Janet Gallagher, resource teacher at Bethesda-Chevy Chase High School in Bethesda. She has served as the resource teacher for the math department since 2015. She is an exceptional leader—organized, flexible and innovative. Bethesda-Chevy Chase High School Principal Donna Redmond Jones calls her “an unsung hero in the math classes where exceptional teaching matters most.” Nearly 30 percent of the students in her 2016–2017 Advanced Placement statistics course were African American or Latino. She has also taught math to students in the METS program, which serves students learning English with interrupted educations. Her success with the most vulnerable students serves as a model for the 19 staff members she leads. She has a deep commitment to leading for equity. She regularly studies current research and often adopts new strategies to help students learn. She has written curriculum and routinely identifies professional development opportunities. She facilitated a STEM initiative to encourage rising freshmen to take higher-level math and science courses. She visited a local middle school and engaged dozens of eighth grade girls in hands-on math and science tasks. She also helped organize the Principal’s STEM Advisory Board, which brings together community members in STEM fields to generate ideas to engage students in problem-solving and teamwork. Gallagher has also worked at Damascus High School and in Howard County Public Schools.

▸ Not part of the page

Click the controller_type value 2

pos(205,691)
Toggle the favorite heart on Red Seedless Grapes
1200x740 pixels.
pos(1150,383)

The Greenblatt Education Fund is also honoring Erin Crowley, kindergarten teacher at Somerset Elementary School, and Helene McLaughlin, physics and general science teacher at Northwood High School, as the 2018 Rising Star Teachers of the Year. This award honors teachers with less than five years of experience whose creativity and enthusiasm encourages students to stretch themselves and achieve more.

Teacher of the Year Award finalists, who must have five years or more of teaching experience in Montgomery County, are interviewed by a panel of educators, Board of Education members, MCPS staff and representatives from the Montgomery County Council of PTAs, as well as a member of the Greenblatt family.

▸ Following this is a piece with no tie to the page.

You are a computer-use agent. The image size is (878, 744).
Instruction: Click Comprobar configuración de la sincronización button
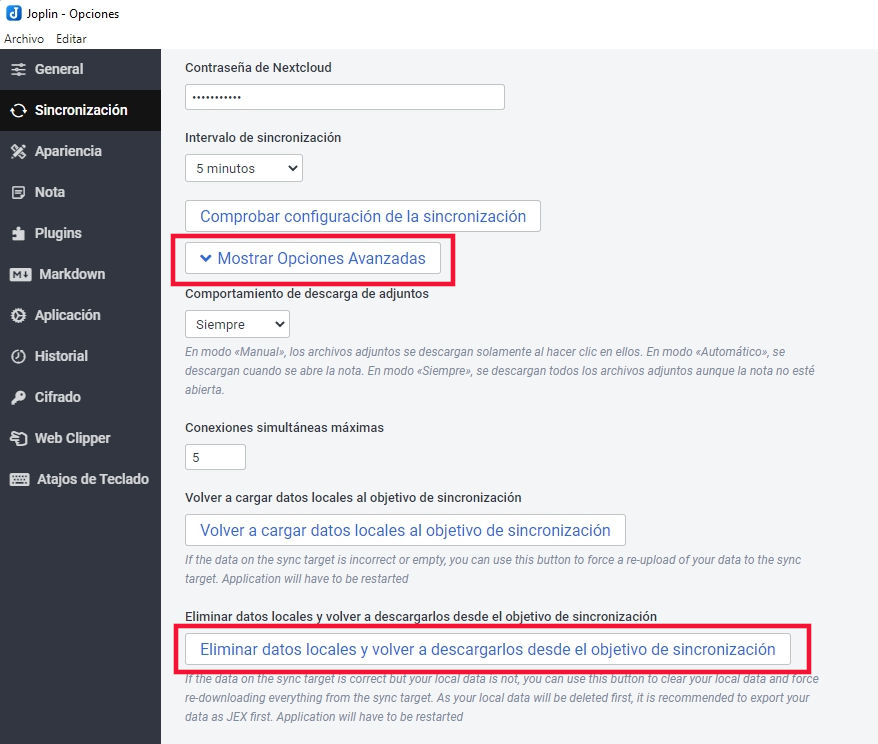coord(363,216)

The teachers, along with other MCPS employees and partners, will be honored for their extraordinary work as part of the annual Champions for Children Awards Celebration hosted by MCPS. The MCPS Teacher of the Year will be named during the event, which will take place on Wednesday, April 18, at BlackRock Center for the Arts in Germantown.

The Marian Greenblatt Education Fund, named for a former Board of Education member, recognizes teachers that inspire their students to achieve, encourage younger teachers to be the best they can be, and help their school and community. The Fund awards each Teacher of the Year finalist a prize of $2,000, and the two Rising Star Teaching awardees $1,000 each.